→ Extracted material
Start of Block

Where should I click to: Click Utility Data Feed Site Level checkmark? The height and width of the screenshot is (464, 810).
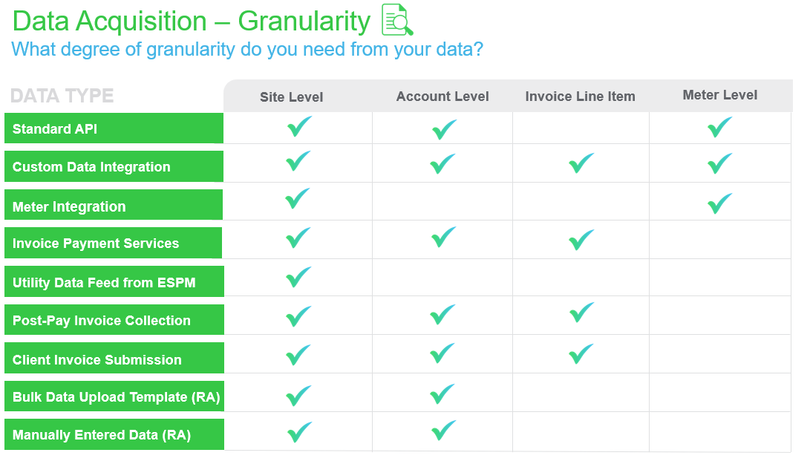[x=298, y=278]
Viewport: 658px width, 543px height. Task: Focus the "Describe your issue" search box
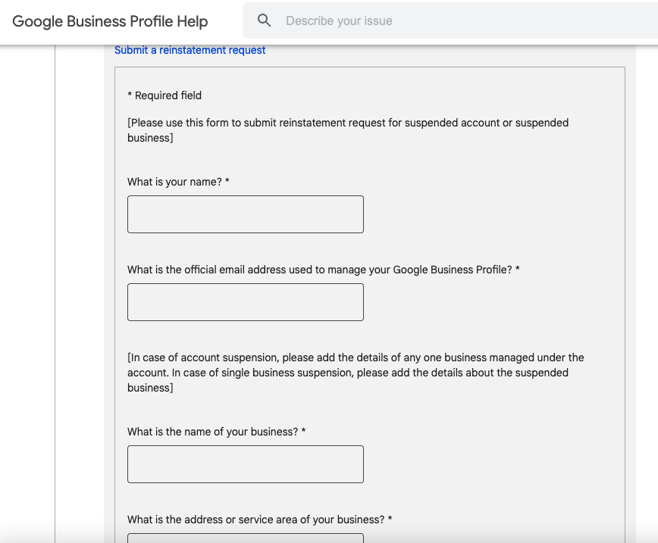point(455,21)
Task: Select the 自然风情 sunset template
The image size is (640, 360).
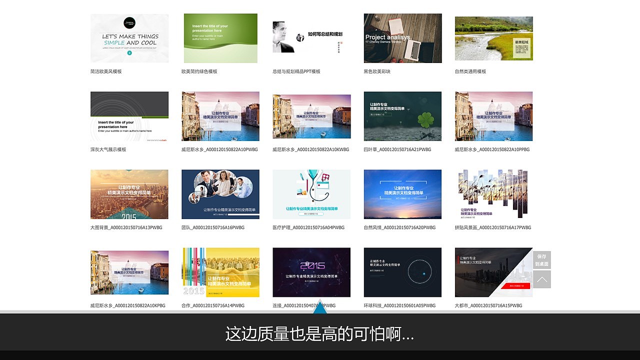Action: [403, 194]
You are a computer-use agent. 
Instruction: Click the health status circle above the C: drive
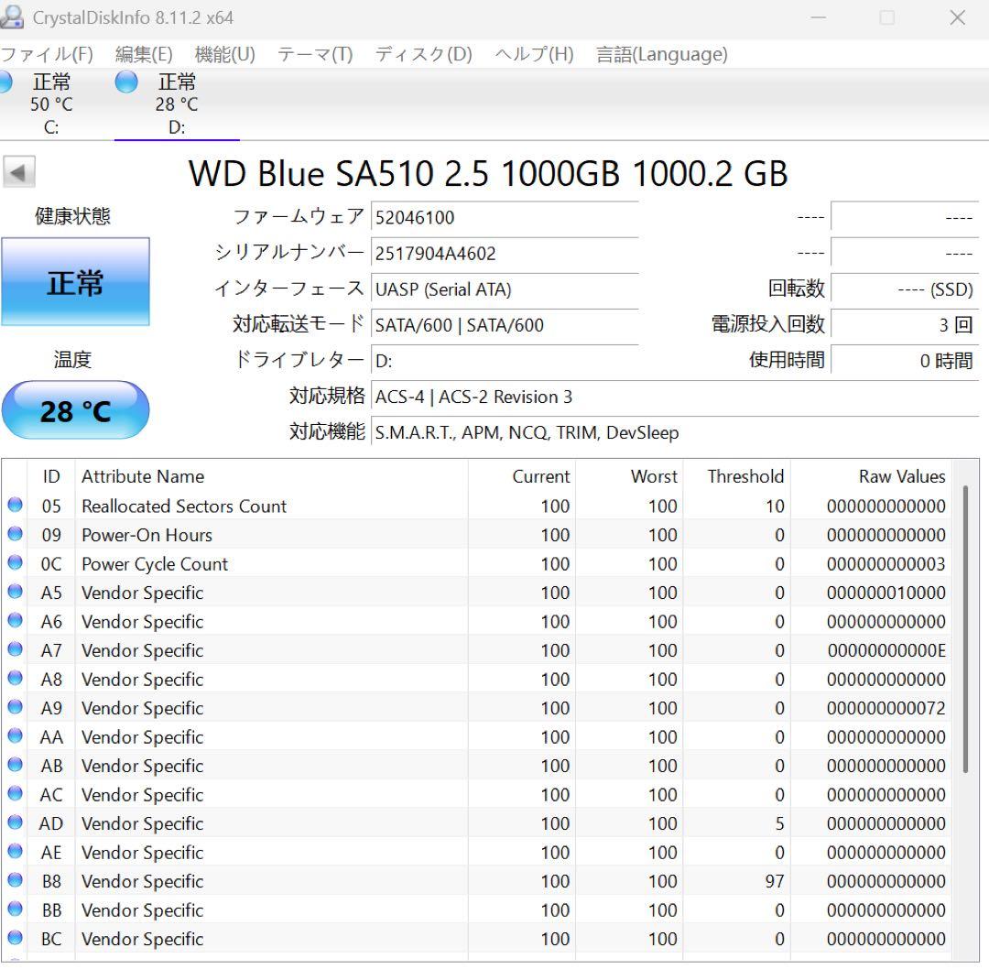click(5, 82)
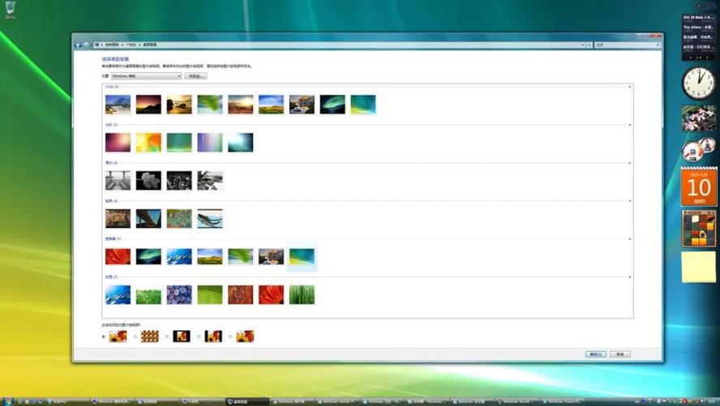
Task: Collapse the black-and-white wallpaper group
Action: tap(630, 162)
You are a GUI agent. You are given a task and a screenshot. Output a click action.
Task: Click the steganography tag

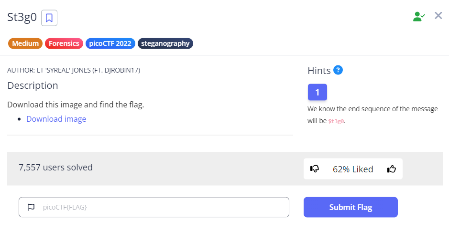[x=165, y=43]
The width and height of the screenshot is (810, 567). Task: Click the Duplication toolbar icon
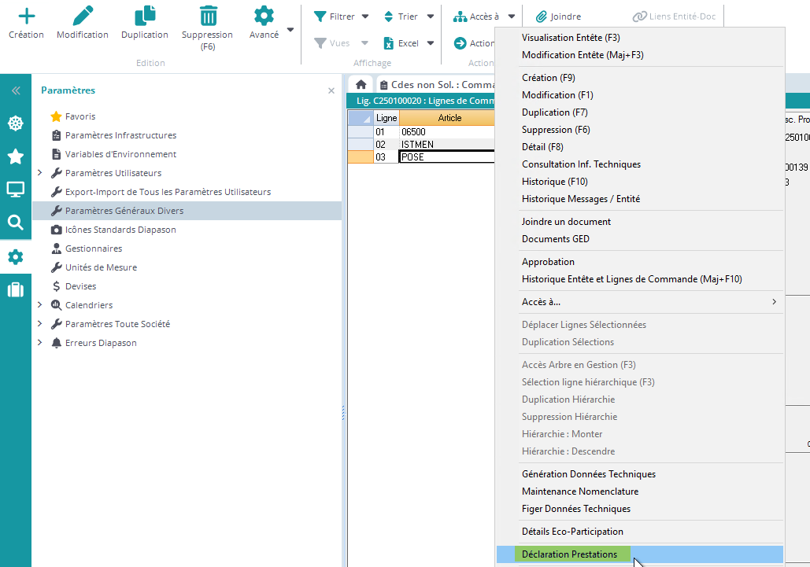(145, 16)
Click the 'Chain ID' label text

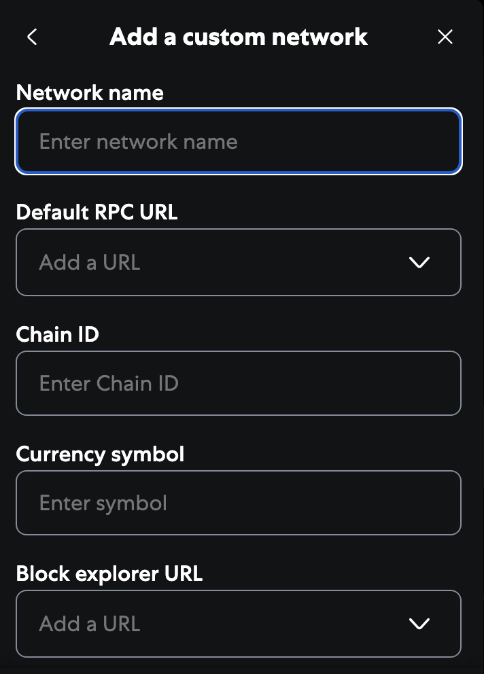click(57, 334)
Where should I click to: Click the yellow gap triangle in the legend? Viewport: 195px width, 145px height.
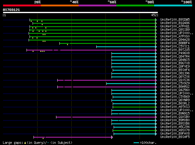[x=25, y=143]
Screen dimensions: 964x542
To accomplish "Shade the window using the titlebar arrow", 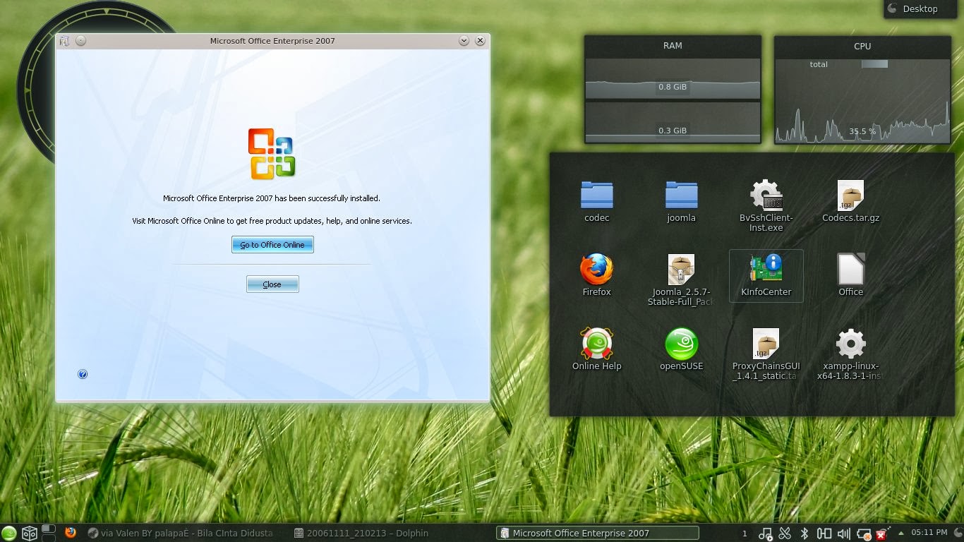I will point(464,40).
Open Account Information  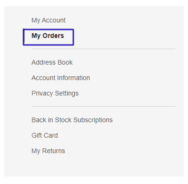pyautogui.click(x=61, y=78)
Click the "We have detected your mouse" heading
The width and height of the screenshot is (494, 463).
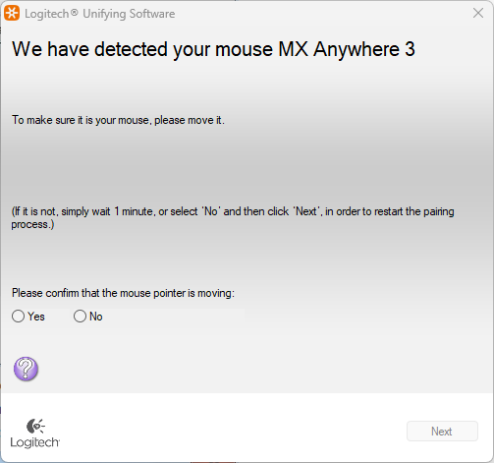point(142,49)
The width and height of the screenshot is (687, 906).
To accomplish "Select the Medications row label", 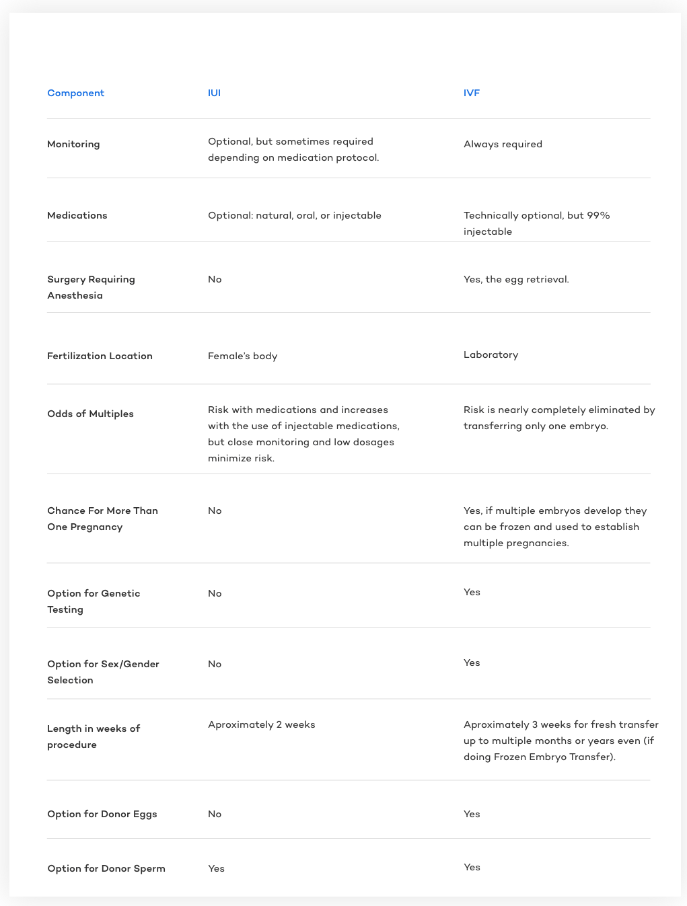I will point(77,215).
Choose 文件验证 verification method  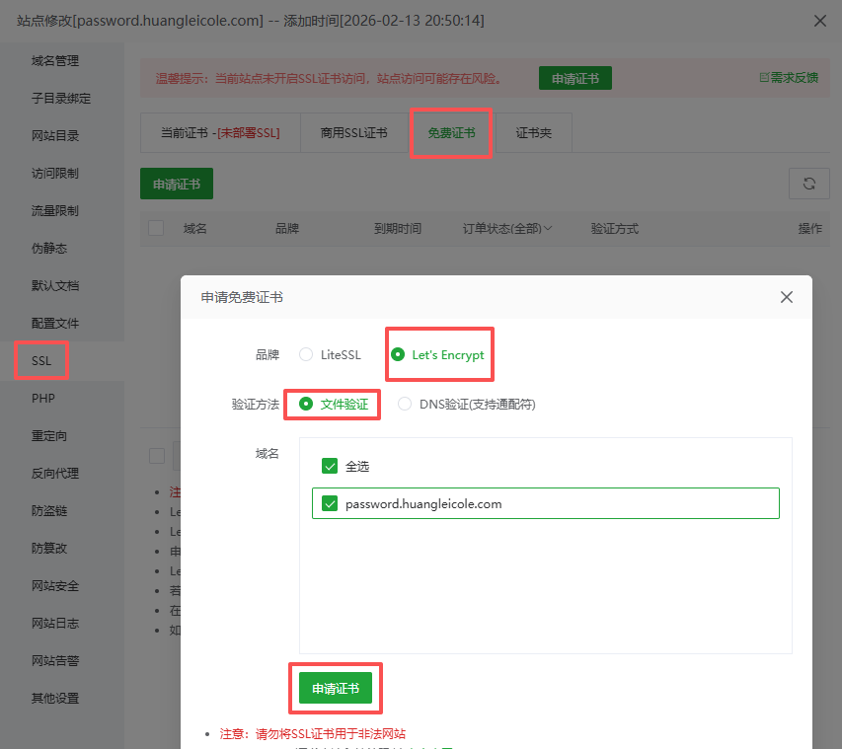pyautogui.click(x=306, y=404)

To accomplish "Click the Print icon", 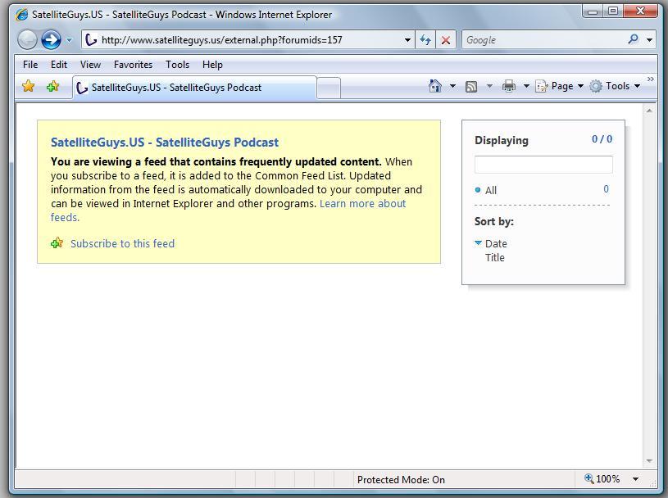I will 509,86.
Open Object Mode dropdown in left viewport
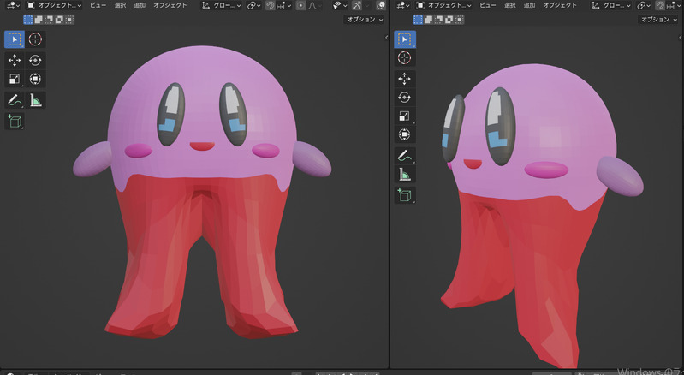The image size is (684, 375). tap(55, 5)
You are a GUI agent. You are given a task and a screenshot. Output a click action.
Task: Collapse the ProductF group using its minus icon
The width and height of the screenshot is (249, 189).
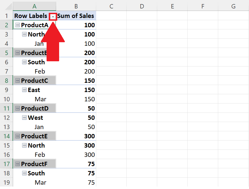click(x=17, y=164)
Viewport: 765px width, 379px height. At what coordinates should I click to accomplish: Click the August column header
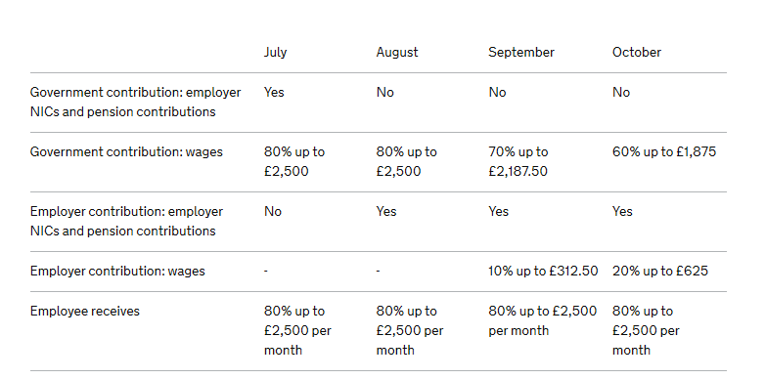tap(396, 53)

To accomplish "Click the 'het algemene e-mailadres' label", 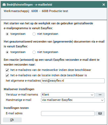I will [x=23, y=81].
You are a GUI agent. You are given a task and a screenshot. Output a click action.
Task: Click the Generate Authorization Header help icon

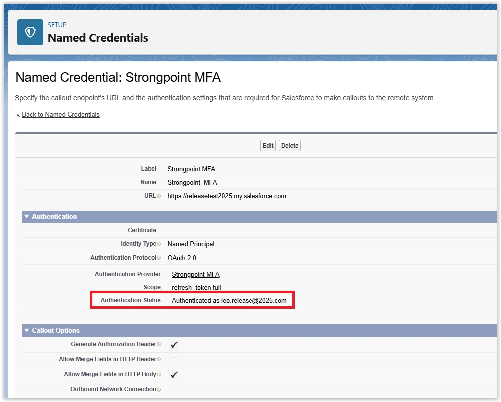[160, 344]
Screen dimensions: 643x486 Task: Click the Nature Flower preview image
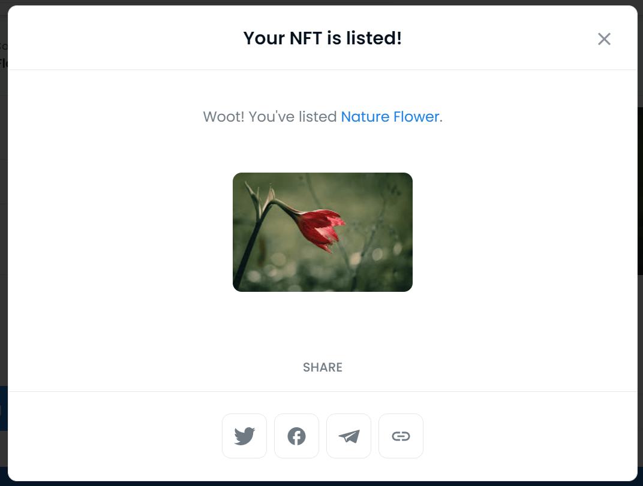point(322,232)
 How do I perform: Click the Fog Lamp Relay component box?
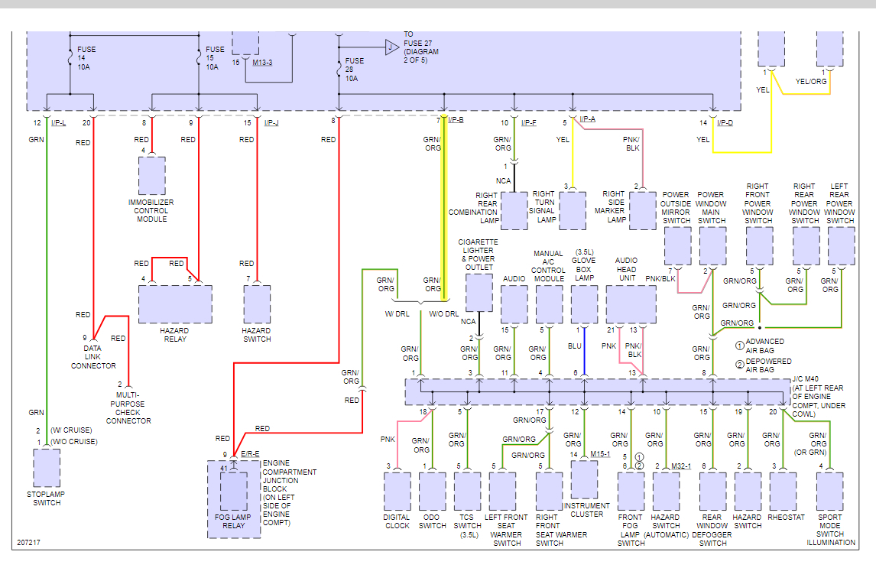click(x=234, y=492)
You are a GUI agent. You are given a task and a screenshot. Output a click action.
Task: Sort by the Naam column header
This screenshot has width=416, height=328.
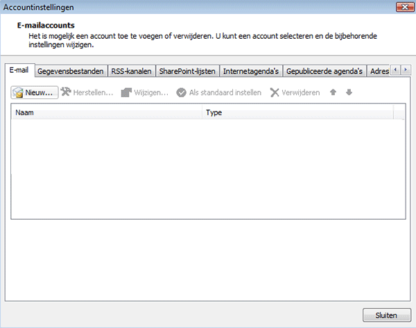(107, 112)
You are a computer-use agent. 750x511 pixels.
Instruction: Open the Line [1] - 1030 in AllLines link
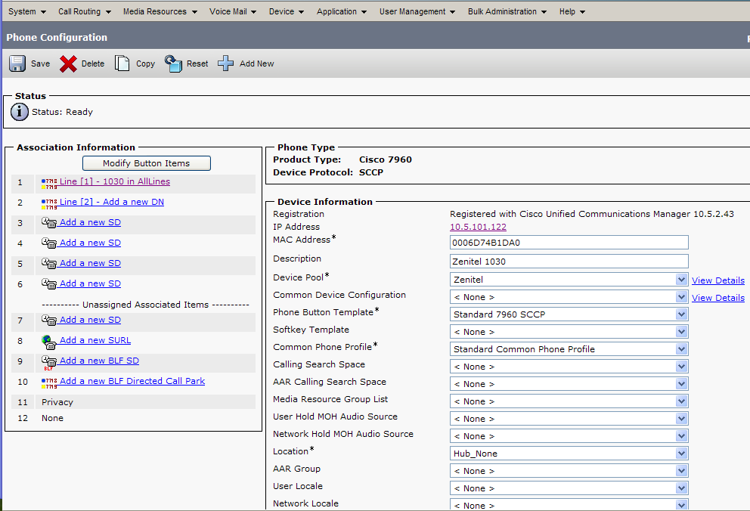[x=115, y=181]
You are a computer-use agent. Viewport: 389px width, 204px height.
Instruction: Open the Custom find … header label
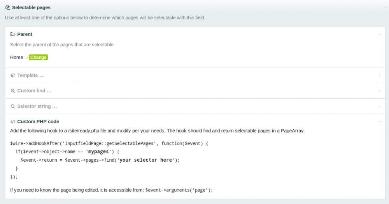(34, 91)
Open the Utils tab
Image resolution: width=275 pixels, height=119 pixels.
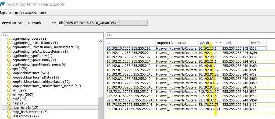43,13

End of Block

Restate, word for word, each line from the line containing "Screen dimensions: 643x486" through the end of the entries above; the pictures are not part of the copy.

Screen dimensions: 643x486 Task: Click the Nature Flower preview image
point(322,232)
 How do I perform: Click the Fog Lamp Relay component box?
click(x=234, y=492)
You are a GUI agent. You are given a task and a screenshot. Output a click action.
Task: Sort by the Naam column header
This screenshot has width=416, height=328.
(107, 112)
You are a computer-use agent. 750x511 pixels.
Instruction: Open the Line [1] - 1030 in AllLines link
[x=115, y=181]
You are a computer-use agent. Viewport: 389px width, 204px height.
Instruction: Open the Custom find … header label
(34, 91)
Open the Utils tab
Image resolution: width=275 pixels, height=119 pixels.
43,13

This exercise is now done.